─── Exercise inputs ───

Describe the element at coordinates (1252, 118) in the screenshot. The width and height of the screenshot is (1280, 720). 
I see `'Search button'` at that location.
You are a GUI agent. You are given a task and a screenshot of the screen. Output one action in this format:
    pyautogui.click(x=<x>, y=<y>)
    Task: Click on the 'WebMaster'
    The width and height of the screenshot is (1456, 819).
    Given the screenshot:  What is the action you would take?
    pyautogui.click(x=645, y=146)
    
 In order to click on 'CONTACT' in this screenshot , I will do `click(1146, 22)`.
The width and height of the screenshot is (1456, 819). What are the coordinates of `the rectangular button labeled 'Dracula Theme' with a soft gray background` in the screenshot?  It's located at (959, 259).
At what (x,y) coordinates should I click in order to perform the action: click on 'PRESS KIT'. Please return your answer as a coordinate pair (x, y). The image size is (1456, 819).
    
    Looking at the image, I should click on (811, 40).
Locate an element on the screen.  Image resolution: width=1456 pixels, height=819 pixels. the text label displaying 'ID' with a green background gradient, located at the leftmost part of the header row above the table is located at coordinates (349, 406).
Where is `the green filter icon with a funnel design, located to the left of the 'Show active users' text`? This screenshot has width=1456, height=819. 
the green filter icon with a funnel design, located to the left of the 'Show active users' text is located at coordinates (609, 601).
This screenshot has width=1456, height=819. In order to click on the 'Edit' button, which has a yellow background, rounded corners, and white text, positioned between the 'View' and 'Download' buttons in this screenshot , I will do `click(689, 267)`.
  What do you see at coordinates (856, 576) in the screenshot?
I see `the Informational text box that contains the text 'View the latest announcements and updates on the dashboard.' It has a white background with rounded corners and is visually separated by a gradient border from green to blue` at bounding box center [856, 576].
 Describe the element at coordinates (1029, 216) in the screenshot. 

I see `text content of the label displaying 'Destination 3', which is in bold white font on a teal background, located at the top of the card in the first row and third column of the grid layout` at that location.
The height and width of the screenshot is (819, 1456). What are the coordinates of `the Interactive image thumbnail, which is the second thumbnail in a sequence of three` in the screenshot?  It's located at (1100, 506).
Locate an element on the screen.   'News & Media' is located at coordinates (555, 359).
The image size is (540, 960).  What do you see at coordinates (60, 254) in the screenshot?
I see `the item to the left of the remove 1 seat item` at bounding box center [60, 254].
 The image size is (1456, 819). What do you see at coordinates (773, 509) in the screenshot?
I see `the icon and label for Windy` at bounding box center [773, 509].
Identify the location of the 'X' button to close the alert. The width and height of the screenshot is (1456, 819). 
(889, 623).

───

* **Exercise task**:
Convert the records above into a JSON list of strings, with one string for each line and blank lines omitted.

* **Written answer**:
[
  "Describe the element at coordinates (1252, 118) in the screenshot. The width and height of the screenshot is (1280, 720). ",
  "I see `'Search button'` at that location.",
  "You are a GUI agent. You are given a task and a screenshot of the screen. Output one action in this format:",
  "    pyautogui.click(x=<x>, y=<y>)",
  "    Task: Click on the 'WebMaster'",
  "    The width and height of the screenshot is (1456, 819).",
  "    Given the screenshot:  What is the action you would take?",
  "    pyautogui.click(x=645, y=146)",
  " In order to click on 'CONTACT' in this screenshot , I will do `click(1146, 22)`.",
  "The width and height of the screenshot is (1456, 819). What are the coordinates of `the rectangular button labeled 'Dracula Theme' with a soft gray background` in the screenshot?  It's located at (959, 259).",
  "At what (x,y) coordinates should I click in order to perform the action: click on 'PRESS KIT'. Please return your answer as a coordinate pair (x, y). The image size is (1456, 819).",
  "    Looking at the image, I should click on (811, 40).",
  "Locate an element on the screen.  Image resolution: width=1456 pixels, height=819 pixels. the text label displaying 'ID' with a green background gradient, located at the leftmost part of the header row above the table is located at coordinates (349, 406).",
  "Where is `the green filter icon with a funnel design, located to the left of the 'Show active users' text`? This screenshot has width=1456, height=819. ",
  "the green filter icon with a funnel design, located to the left of the 'Show active users' text is located at coordinates (609, 601).",
  "This screenshot has width=1456, height=819. In order to click on the 'Edit' button, which has a yellow background, rounded corners, and white text, positioned between the 'View' and 'Download' buttons in this screenshot , I will do `click(689, 267)`.",
  "  What do you see at coordinates (856, 576) in the screenshot?",
  "I see `the Informational text box that contains the text 'View the latest announcements and updates on the dashboard.' It has a white background with rounded corners and is visually separated by a gradient border from green to blue` at bounding box center [856, 576].",
  " Describe the element at coordinates (1029, 216) in the screenshot. ",
  "I see `text content of the label displaying 'Destination 3', which is in bold white font on a teal background, located at the top of the card in the first row and third column of the grid layout` at that location.",
  "The height and width of the screenshot is (819, 1456). What are the coordinates of `the Interactive image thumbnail, which is the second thumbnail in a sequence of three` in the screenshot?  It's located at (1100, 506).",
  "Locate an element on the screen.   'News & Media' is located at coordinates (555, 359).",
  "The image size is (540, 960).  What do you see at coordinates (60, 254) in the screenshot?",
  "I see `the item to the left of the remove 1 seat item` at bounding box center [60, 254].",
  " The image size is (1456, 819). What do you see at coordinates (773, 509) in the screenshot?",
  "I see `the icon and label for Windy` at bounding box center [773, 509].",
  "Identify the location of the 'X' button to close the alert. The width and height of the screenshot is (1456, 819). ",
  "(889, 623)."
]